■ Given information ■
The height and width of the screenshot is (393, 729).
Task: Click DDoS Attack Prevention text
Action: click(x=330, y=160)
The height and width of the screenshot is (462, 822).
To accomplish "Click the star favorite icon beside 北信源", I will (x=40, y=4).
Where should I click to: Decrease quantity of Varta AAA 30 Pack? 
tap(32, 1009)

--

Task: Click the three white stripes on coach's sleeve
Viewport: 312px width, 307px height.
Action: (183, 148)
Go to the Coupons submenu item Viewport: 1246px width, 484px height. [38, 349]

---

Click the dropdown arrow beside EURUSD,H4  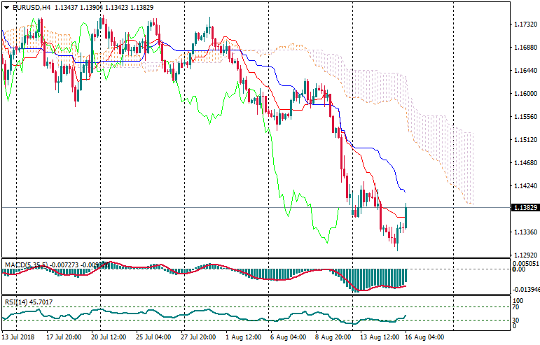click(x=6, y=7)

■ Requirement ■
An exact copy of the lines above, from the one containing "Viewport: 312px width, 307px height." through the one containing "Go to the Coupons", is the whole of the answer.

■ Task result ■
Viewport: 312px width, 307px height.
Action: (183, 148)
Go to the Coupons submenu item Viewport: 1246px width, 484px height. [38, 349]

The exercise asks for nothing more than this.